◆ **Bagian Teks**
Wednesday, September 24, 2008

Indonesia Tak Punya Manajemen Demokrasi yang Baik


Demokrasi di Indonesia belum menjadi berkah bagi kemajuan kehidupan rakyat, bahkan justru menambah beban mereka. Hal itu bukan dikarenakan sistem yang salah, melainkan manajemen demokrasi yang tidak baik. Hal itu diungkapkan pengamat politik Eep Saefulloh Fatah dalam diskusi terbatas di Grha Kompas Gramedia, Bandung, pada Selasa (5/8/2008) malam. Peserta yang hadir ialah para pengamat politik, akademisi, aktivis partai politik, dan penggiat demokrasi di Kota Bandung, antara lain Tjetje Hidayat Padmadinata, Dede Mariana, Asep Warlan Yusuf, Upa Sapari, dan Kang Acil dari Bandung Spirit.

◆ **Tugas Singkat 1**
Ubah catatan yang dimulai dari baris yang memuat "You are a GUI" dan berakhir pada baris yang memuat "tap(92, 603)" menjadi CSV dua kolom bernama permintaan dan jawaban, satu baris untuk setiap permintaan. Tempatkan setiap nilai dalam satu kolom berkutip dan ganti jeda baris dengan spasi.

◆ **Data Tersedia**
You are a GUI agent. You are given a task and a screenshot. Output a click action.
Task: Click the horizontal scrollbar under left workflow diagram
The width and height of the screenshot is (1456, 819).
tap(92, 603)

==

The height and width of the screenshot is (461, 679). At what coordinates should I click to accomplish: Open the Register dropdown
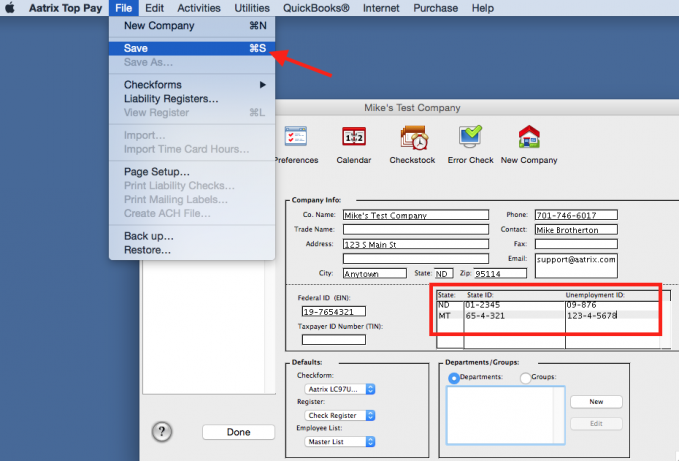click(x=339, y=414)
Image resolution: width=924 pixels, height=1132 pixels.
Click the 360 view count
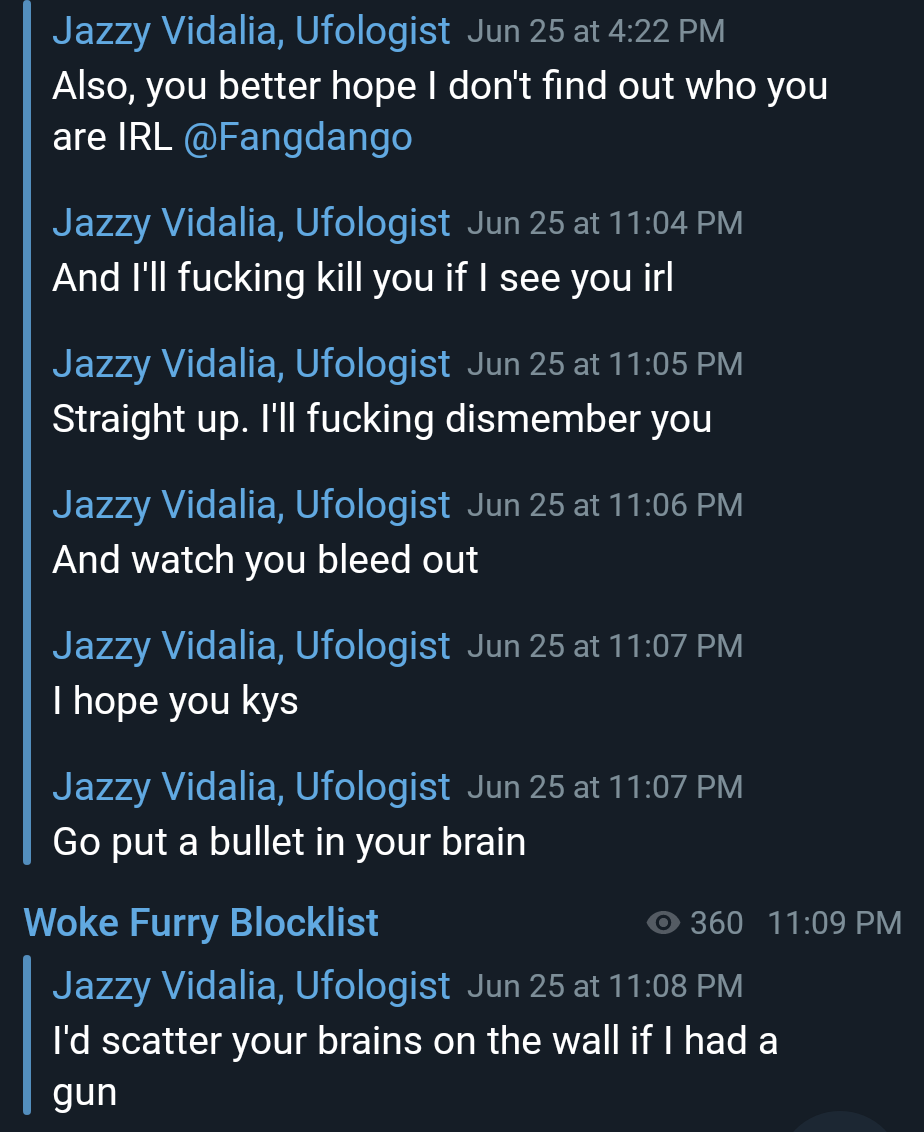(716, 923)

◆ **Tugas Singkat 2**
Sebutkan semua nama peserta diskusi yang tercantum dalam teks tentang manajemen demokrasi di Indonesia.

◆ **Jawaban Tugas 1**
permintaan,jawaban
"You are a GUI agent. You are given a task and a screenshot. Output a click action. Task: Click the horizontal scrollbar under left workflow diagram The width and height of the screenshot is (1456, 819).","tap(92, 603)"

◆ **Jawaban Tugas 2**
Tjetje Hidayat Padmadinata
Dede Mariana
Asep Warlan Yusuf
Upa Sapari
Kang Acil